Edited by lindahlb on 05/15/2013 09:48:30 MDT.

And E
(LunchANDYnner)

Locale: Pacific Northwest
look here on 05/15/2013 12:29:31 MDT Print View

http://www.backpackinglight.com/cgi-bin/backpackinglight/forums/thread_display.html?forum_thread_id=76958

Take a look, scroll down to one of the OP's replies. He has a picture of his pack with corrugated plastic. The corrugations are running horizontally so it will not barrel out on the horizontal plane, but it can still bend/flex on the vertical plane between the corrugation.

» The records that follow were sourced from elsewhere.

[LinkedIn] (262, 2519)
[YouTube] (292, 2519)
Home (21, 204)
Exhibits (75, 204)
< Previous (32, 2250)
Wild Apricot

Just like card board. It's easier to fold it along/between the corrugation than across them. You can just pluck any ole local political campaign sign out from public roads/lawns.

Brian Lindahl
(lindahlb) - MLife

Locale: Colorado Rockies
Re: look here on 05/15/2013 14:46:45 MDT Print View

Thanks, I'll try that out. Still concerned it won't be flexible enough on the vertical plane, but we'll see. I suppose I could score it with a knife, if so. Looks pretty lightweight at 2-3oz from what I've read - sounds like ounces well spent.

Edited by lindahlb on 05/15/2013 14:47:22 MDT.

Nelson Sherry
(nsherry61)

Locale: Mid-Willamette Valley
Re: Frameless Packs: Avoiding the tube with straps? on 05/15/2013 20:26:14 MDT Print View

Okay, so I oversimplified my description previously because I was in a hurry and typing on my phone, and thought the idea would come across just fine. The following is how I actually regularly pack my packs whether soft or with an internal frame. It works very well for both shaping the bag and helping transfer load to the hips in soft packs with larger loads.

1) I stuff my sleeping bag into the bottom of the pack, frequently stuffed horizontally inside a stuff sack of its own.
2) Then I divide most of my remaining gear into roughly two groups. Maybe food and clothing on one side and tenting and cooking on the other, whatever works, often mixing soft stuff with odd shaped stuff for packing efficiency. If I want some extra back padding I may fold my tenting/tarping flat and put it against my back with the "tubes" of other gear behind it.
3) I always have some misc crap that doesn't fit or that I forgot to fit into one of the horizontal divisions, or that I want inside the pack, but need ready access too, and it all just gets stuffed on top (e.g. rain gear, extra water bag, whatever).

As to concerns about bigger packs allowing gear to move around and shift. You can overstuff anyting so it is a round sausage. If you use a slightly bigger bag, sausaging is reduced well before stuff starts shifting all over the place. Then, if you don't use compression straps on your bag, use anything you have that's puffy like a sleeping bag or puffy jacket, or fleece and don't overstuff it, use it as filler around everything so everything stays in its loose, well padded space.

Good luck. Have fun. And yeah, if you don't want to have to think about how you pack your pack, don't go quite so ultra-light and get a frame.